◆ Some entries

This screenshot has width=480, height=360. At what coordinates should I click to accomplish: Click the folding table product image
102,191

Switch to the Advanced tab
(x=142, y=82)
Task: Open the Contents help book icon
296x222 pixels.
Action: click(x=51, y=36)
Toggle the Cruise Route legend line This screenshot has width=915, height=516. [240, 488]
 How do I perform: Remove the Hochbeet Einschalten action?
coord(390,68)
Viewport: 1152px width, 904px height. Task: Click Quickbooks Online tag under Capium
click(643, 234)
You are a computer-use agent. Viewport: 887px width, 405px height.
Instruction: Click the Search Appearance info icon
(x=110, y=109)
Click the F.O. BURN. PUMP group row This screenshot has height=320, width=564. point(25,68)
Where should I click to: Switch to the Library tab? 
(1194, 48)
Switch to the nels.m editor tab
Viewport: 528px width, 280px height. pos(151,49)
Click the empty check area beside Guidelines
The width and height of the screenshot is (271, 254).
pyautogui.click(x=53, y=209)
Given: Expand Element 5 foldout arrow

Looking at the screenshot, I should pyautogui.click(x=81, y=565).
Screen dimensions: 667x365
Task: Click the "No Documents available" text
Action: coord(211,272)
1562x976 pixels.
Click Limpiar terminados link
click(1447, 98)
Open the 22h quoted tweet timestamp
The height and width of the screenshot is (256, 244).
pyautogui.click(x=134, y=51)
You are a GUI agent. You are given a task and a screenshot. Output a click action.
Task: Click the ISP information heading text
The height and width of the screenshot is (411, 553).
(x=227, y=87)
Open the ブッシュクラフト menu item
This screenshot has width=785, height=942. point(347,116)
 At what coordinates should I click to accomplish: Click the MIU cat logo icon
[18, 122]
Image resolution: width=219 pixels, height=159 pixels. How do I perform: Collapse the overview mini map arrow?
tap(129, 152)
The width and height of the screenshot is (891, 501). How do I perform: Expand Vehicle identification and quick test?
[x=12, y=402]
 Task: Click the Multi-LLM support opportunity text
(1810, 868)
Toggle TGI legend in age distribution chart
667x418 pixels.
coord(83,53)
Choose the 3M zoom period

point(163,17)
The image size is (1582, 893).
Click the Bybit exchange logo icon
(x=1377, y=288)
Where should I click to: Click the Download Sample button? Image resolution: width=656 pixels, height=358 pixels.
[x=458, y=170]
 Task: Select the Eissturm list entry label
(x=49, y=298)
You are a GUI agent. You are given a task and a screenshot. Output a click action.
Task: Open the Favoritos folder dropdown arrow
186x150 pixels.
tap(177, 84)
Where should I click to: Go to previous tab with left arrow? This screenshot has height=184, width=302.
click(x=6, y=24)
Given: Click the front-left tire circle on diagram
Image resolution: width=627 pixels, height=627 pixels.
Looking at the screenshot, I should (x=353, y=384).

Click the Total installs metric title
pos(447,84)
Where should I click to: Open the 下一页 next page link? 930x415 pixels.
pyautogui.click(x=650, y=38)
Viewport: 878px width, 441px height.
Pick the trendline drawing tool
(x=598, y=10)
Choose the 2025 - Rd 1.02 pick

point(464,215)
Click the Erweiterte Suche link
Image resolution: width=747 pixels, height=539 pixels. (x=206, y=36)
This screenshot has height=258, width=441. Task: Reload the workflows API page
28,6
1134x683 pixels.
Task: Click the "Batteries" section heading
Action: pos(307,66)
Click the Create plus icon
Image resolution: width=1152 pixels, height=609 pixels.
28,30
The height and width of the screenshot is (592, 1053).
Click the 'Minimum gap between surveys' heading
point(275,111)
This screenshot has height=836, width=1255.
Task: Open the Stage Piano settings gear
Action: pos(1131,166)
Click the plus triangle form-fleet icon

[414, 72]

◆ Required task
Pull out every line in the entries above that contains the word "This", and match its capitalization exactly.

◆ Task solution
This screenshot has width=480, height=360. At what coordinates should I click to accomplish: Click the folding table product image
Toggle the Cruise Route legend line This screenshot has width=915, height=516. [240, 488]
Click the F.O. BURN. PUMP group row This screenshot has height=320, width=564. point(25,68)
This screenshot has width=785, height=942. point(347,116)
Where should I click to: Go to previous tab with left arrow? This screenshot has height=184, width=302.
This screenshot has height=258, width=441. Task: Reload the workflows API page
This screenshot has height=836, width=1255.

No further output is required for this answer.